WORK REQUIRED:
Copy out the material in full. Leave every line as it is.
***** RECORDS FOR THIS EXERCISE *****
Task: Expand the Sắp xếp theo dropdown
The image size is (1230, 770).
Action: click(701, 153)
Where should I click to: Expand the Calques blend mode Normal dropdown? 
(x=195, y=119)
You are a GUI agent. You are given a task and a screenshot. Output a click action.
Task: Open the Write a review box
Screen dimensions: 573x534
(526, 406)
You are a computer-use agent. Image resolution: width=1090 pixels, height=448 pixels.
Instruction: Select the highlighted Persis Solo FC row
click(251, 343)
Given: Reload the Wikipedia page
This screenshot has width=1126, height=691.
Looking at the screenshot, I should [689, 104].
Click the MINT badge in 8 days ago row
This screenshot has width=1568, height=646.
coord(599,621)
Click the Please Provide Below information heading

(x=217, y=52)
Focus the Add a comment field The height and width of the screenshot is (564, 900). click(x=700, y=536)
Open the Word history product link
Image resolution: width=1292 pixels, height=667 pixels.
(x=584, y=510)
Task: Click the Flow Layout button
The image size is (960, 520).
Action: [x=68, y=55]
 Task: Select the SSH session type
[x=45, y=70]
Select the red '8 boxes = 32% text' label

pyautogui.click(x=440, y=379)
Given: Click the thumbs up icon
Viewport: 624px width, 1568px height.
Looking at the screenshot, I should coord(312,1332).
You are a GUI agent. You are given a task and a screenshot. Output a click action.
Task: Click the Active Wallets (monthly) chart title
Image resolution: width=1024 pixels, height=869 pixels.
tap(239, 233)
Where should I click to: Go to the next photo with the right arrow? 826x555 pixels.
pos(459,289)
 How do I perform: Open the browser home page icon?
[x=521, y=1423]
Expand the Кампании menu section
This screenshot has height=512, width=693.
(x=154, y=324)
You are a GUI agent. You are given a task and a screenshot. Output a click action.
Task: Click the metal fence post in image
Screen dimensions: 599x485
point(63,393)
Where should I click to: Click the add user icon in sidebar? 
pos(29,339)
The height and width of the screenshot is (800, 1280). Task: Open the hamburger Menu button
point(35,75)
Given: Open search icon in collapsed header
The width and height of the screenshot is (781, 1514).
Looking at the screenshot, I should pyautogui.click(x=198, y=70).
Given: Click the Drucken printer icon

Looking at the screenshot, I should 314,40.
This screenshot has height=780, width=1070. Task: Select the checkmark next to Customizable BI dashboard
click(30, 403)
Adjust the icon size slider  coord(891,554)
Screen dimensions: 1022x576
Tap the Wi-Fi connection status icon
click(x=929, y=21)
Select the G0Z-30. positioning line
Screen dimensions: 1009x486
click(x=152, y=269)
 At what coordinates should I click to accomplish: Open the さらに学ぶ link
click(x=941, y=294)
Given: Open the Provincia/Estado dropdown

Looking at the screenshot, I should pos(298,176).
*****
EXERCISE OUTPUT:
Task: Expand the Sắp xếp theo dropdown
The image size is (1230, 770).
Action: click(701, 153)
Where should I click to: Expand the Calques blend mode Normal dropdown? 
(x=195, y=119)
You are a GUI agent. You are given a task and a screenshot. Output a click action.
Task: Open the Write a review box
Screen dimensions: 573x534
(526, 406)
You are a computer-use agent. Image resolution: width=1090 pixels, height=448 pixels.
Instruction: Select the highlighted Persis Solo FC row
click(251, 343)
Given: Reload the Wikipedia page
This screenshot has width=1126, height=691.
Looking at the screenshot, I should [689, 104].
Click the MINT badge in 8 days ago row
This screenshot has width=1568, height=646.
coord(599,621)
Click the Please Provide Below information heading

(x=217, y=52)
Focus the Add a comment field The height and width of the screenshot is (564, 900). click(x=700, y=536)
Open the Word history product link
Image resolution: width=1292 pixels, height=667 pixels.
(x=584, y=510)
Task: Click the Flow Layout button
The image size is (960, 520).
Action: [x=68, y=55]
 Task: Select the SSH session type
[x=45, y=70]
Select the red '8 boxes = 32% text' label

pyautogui.click(x=440, y=379)
Given: Click the thumbs up icon
Viewport: 624px width, 1568px height.
Looking at the screenshot, I should coord(312,1332).
You are a GUI agent. You are given a task and a screenshot. Output a click action.
Task: Click the Active Wallets (monthly) chart title
Image resolution: width=1024 pixels, height=869 pixels.
tap(239, 233)
Where should I click to: Go to the next photo with the right arrow? 826x555 pixels.
pos(459,289)
 How do I perform: Open the browser home page icon?
[x=521, y=1423]
Expand the Кампании menu section
This screenshot has height=512, width=693.
(x=154, y=324)
You are a GUI agent. You are given a task and a screenshot. Output a click action.
Task: Click the metal fence post in image
Screen dimensions: 599x485
point(63,393)
Where should I click to: Click the add user icon in sidebar? 
pos(29,339)
The height and width of the screenshot is (800, 1280). Task: Open the hamburger Menu button
point(35,75)
Given: Open search icon in collapsed header
The width and height of the screenshot is (781, 1514).
Looking at the screenshot, I should pyautogui.click(x=198, y=70).
Given: Click the Drucken printer icon

Looking at the screenshot, I should 314,40.
This screenshot has height=780, width=1070. Task: Select the checkmark next to Customizable BI dashboard
click(30, 403)
Adjust the icon size slider  coord(891,554)
Screen dimensions: 1022x576
Tap the Wi-Fi connection status icon
click(x=929, y=21)
Select the G0Z-30. positioning line
Screen dimensions: 1009x486
click(x=152, y=269)
 At what coordinates should I click to accomplish: Open the さらに学ぶ link
click(x=941, y=294)
Given: Open the Provincia/Estado dropdown

Looking at the screenshot, I should pos(298,176).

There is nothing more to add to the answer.